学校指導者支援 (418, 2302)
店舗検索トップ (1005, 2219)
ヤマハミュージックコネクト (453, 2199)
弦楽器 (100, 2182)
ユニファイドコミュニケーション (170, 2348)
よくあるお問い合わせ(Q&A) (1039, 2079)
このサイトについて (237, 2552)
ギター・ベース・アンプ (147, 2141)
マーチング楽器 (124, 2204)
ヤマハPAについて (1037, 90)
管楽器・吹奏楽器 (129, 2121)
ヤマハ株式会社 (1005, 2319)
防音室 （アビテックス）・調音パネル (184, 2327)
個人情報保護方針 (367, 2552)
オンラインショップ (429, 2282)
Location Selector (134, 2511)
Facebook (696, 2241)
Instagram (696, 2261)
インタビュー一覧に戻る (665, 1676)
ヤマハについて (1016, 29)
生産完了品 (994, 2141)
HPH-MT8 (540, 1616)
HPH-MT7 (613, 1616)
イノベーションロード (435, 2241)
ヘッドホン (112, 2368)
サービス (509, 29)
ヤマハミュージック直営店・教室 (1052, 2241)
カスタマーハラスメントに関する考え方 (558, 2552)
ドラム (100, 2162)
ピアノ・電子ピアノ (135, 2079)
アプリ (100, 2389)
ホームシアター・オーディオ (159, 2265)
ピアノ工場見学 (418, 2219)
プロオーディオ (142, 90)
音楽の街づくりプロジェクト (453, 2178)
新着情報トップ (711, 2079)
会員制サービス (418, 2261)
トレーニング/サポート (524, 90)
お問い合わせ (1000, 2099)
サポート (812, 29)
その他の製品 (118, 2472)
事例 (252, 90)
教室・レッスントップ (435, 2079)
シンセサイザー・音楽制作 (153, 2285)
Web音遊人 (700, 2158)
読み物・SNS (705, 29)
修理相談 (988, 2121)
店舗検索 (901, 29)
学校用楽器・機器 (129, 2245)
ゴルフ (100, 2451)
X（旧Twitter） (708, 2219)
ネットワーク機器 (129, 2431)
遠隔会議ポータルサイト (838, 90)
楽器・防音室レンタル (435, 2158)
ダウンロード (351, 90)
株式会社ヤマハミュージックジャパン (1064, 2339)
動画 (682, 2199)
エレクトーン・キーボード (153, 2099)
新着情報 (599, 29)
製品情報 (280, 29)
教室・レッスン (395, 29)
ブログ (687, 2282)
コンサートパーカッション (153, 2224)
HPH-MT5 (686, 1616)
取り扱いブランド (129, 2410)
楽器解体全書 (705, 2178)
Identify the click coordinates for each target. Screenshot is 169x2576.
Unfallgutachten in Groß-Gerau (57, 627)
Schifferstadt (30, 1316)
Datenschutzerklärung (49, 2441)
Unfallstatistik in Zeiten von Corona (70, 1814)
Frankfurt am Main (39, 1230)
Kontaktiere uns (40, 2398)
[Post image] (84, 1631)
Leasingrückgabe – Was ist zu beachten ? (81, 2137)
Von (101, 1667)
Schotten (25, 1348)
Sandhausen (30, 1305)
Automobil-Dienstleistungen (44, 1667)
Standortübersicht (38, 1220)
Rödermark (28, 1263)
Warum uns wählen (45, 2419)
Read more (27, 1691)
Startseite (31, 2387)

Exercise directions:
Everything from the line containing "サポート (812, 29)" through the final line of the listing, inclusive, must be reproduced exactly; leave out the rest.

Your solution:
サポート (812, 29)
その他の製品 (118, 2472)
事例 (252, 90)
教室・レッスントップ (435, 2079)
シンセサイザー・音楽制作 (153, 2285)
Web音遊人 (700, 2158)
読み物・SNS (705, 29)
修理相談 (988, 2121)
店舗検索 (901, 29)
学校用楽器・機器 (129, 2245)
ゴルフ (100, 2451)
X（旧Twitter） (708, 2219)
ネットワーク機器 (129, 2431)
遠隔会議ポータルサイト (838, 90)
楽器・防音室レンタル (435, 2158)
ダウンロード (351, 90)
株式会社ヤマハミュージックジャパン (1064, 2339)
動画 (682, 2199)
エレクトーン・キーボード (153, 2099)
新着情報 (599, 29)
製品情報 (280, 29)
教室・レッスン (395, 29)
ブログ (687, 2282)
コンサートパーカッション (153, 2224)
HPH-MT5 (686, 1616)
取り扱いブランド (129, 2410)
楽器解体全書 (705, 2178)
Identify the click coordinates for each target. Screenshot is 169x2576.
Unfallgutachten in Groß-Gerau (57, 627)
Schifferstadt (30, 1316)
Datenschutzerklärung (49, 2441)
Unfallstatistik in Zeiten von Corona (70, 1814)
Frankfurt am Main (39, 1230)
Kontaktiere uns (40, 2398)
[Post image] (84, 1631)
Leasingrückgabe – Was ist zu beachten ? (81, 2137)
Von (101, 1667)
Schotten (25, 1348)
Sandhausen (30, 1305)
Automobil-Dienstleistungen (44, 1667)
Standortübersicht (38, 1220)
Rödermark (28, 1263)
Warum uns wählen (45, 2419)
Read more (27, 1691)
Startseite (31, 2387)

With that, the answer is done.